> **PASSAGE TO READ**
• • •

2. Follow events in Europe, which may be poised for revival.
Investors in Europe have had little reason for optimism for some time. But we expect European growth to accelerate this year given solid domestic demand. Valuations look attractive relative to history, although political and trade risks linger. China’s efforts to stimulate its own growth could help export-heavy economies, such as Germany.
3. Keep an eye on reform progress in Brazil.
Brazilian assets have under-performed the broad emerging market index this year, despite signs that economic growth is accelerating and earnings prospects remain intact. Instead, investors are focused on the negotiations around pension reform. We expect volatility around the negotiations to continue until reform is enacted. Overall, we still favor emerging markets, however.
4. With the return of the benign regime, consider quality, intermediate-term fixed income spread assets.
The Federal Reserve’s rate hike pause has benefited fixed income sectors and assets across the board. Given the market expects rates to remain contained this year, these seemingly benign conditions could last for some time. In this environment, we favor quality, intermediate-term fixed income spread assets, such as agency MBS and high-grade corporates.
5. Relative strength leads us to upgrade the quality factor.
Our factor-tilting model examines multiple metrics including relative strength, which uses a simple measure of 12-month price momentum to determine the trending behavior of each factor and compare market sentiment in one factor versus the others. We’ve upgraded quality from neutral to overweight while downgrading minimum volatility and momentum.

• • •

> **PROBLEMS AND TASKS**
(a) Count how many lines of the listing contain the string "pixels", matching case exactly, and reply with that number only.
(b) Carry on the investment outlook passage from its last sentence.
The investment outlook text and the listing are unrelated pieces of material.

• • •

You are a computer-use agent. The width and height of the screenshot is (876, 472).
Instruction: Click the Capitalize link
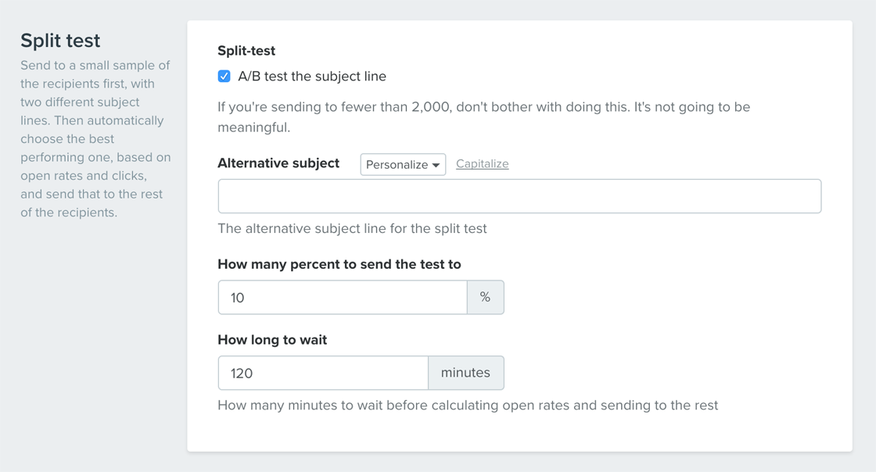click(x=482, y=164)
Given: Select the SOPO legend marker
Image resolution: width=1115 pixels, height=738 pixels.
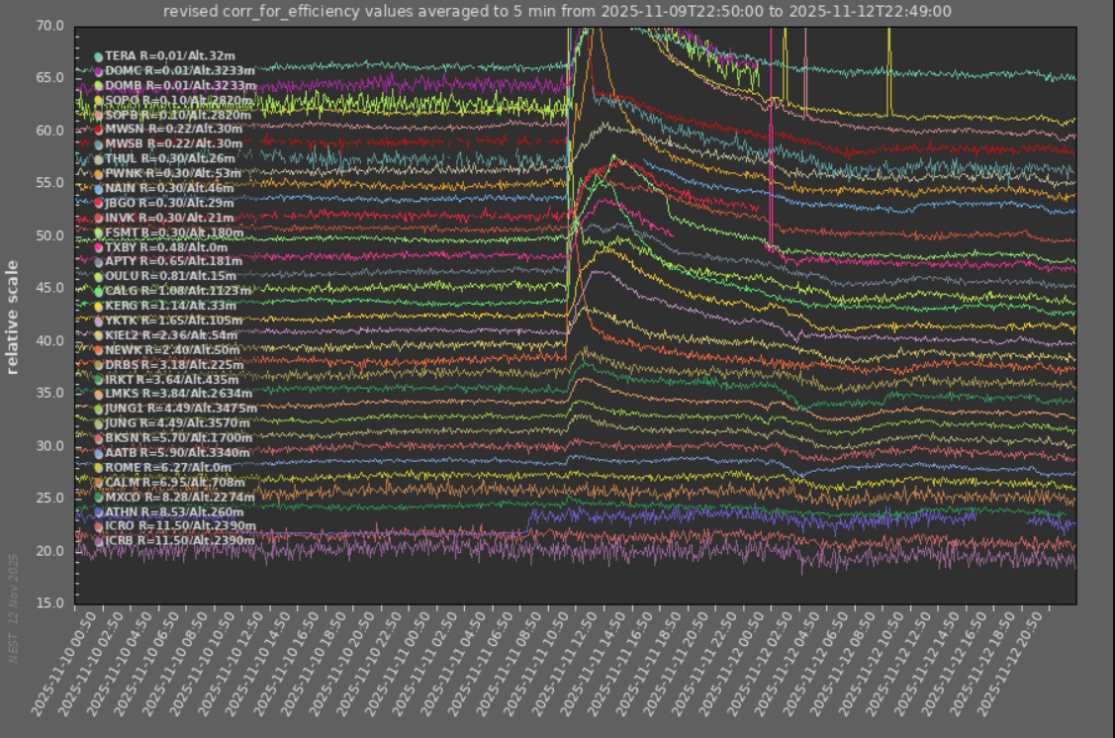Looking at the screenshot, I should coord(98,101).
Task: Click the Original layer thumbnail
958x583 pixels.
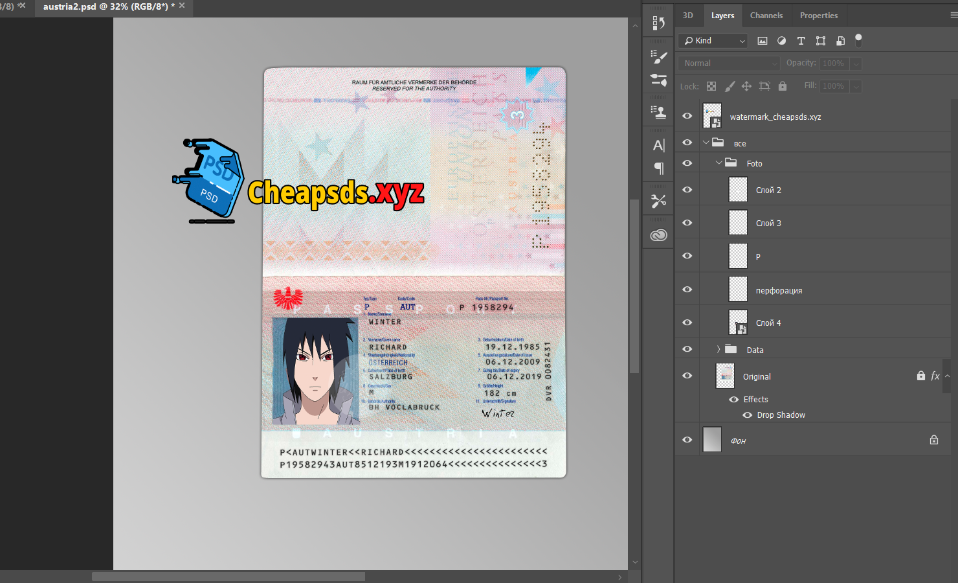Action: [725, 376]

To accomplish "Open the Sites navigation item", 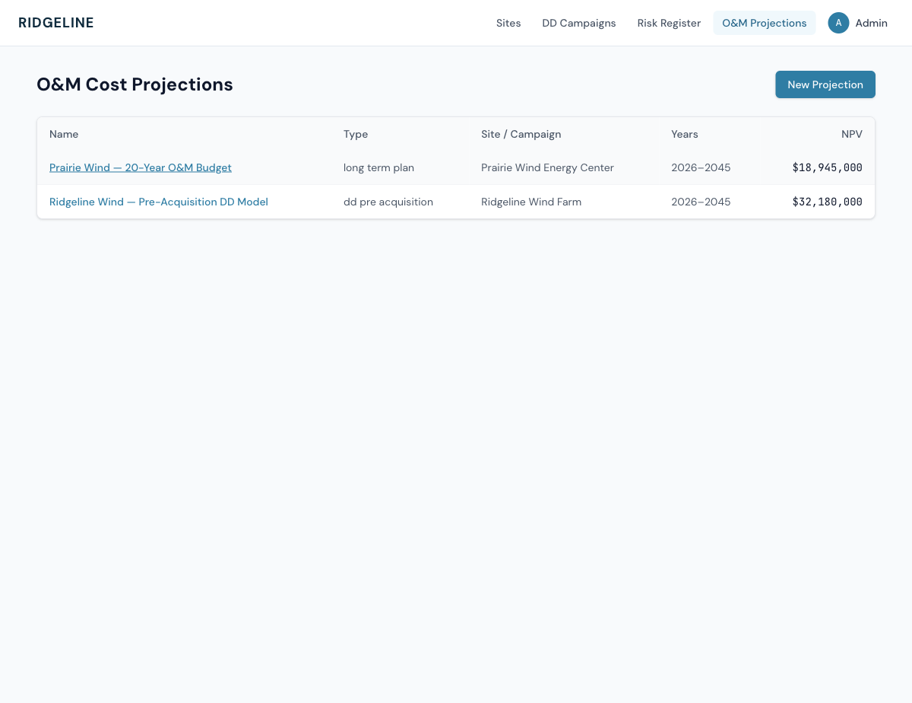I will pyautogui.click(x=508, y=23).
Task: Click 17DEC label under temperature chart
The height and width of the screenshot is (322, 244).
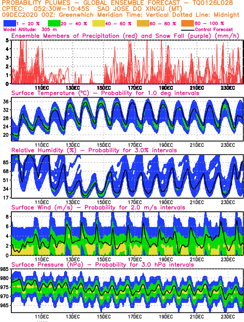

• • •

> **TASK RESULTS**
(a) 2

(b)
By most metrics this has been a remarkable year for investors. Stocks are up more than 15%, their best start in decades. Nor is it just stocks. The risk-adjusted return (Sharpe Ratio) on a typical stock/bond portfolio is producing similarly spectacular results. But while the magnitude of year-to-date returns is clearly abnormal, in another sense 2019 resembles the post-crisis norm: U.S. equities are outperforming the rest-of-the-world (ROW).
As has been the case in previous years, the out-performance of U.S. stocks over most other markets is being driven by a mix of better earnings growth and relentless multiple expansion (see Chart 1). Since 2010, the S&P 500 Index has outperformed (on a price basis) the MSCI ACWI ex-U.S. Index by an average of 70 basis points (bps) a month, a statistically significant difference.
While investors have become accustomed to this state of affairs, it was not always the case. In the period between 1990 and the end of 2009, the return differential between U.S. and non-U.S. equities was much smaller. During that period the average monthly performance spread was 22 bps, the median, which is less influenced by extreme observation, an even more insignificant 8 bps.
All of this raises the question: Why have U.S. stocks been perennial out-performers since the financial crisis? There are many potential explanations, but one simple one is profitability.
During the “aughts” decade, the average spread in profitability, measured by the return-on equity (ROE) between the S&P 500 Index and the MSCI ACWI-ex-U.S. Index was roughly 1.5%. Not only was the spread relatively narrow, but those years witnessed a prolonged period, leading up to and including the financial crisis, when profitability was higher outside of the United States.
Things have changed post-crisis. Since the beginning of 2010 the average ROE spread between the two indexes has widened to 3.7%. Just as important, since the start of the decade, there has not been a single month when U.S. corporate profitability was below the ROW. Put differently, not only have U.S. companies been significantly more profitable than their non-U.S. counterparts, but excess U.S. profitability has been consistently more reliable in the post-crisis environment.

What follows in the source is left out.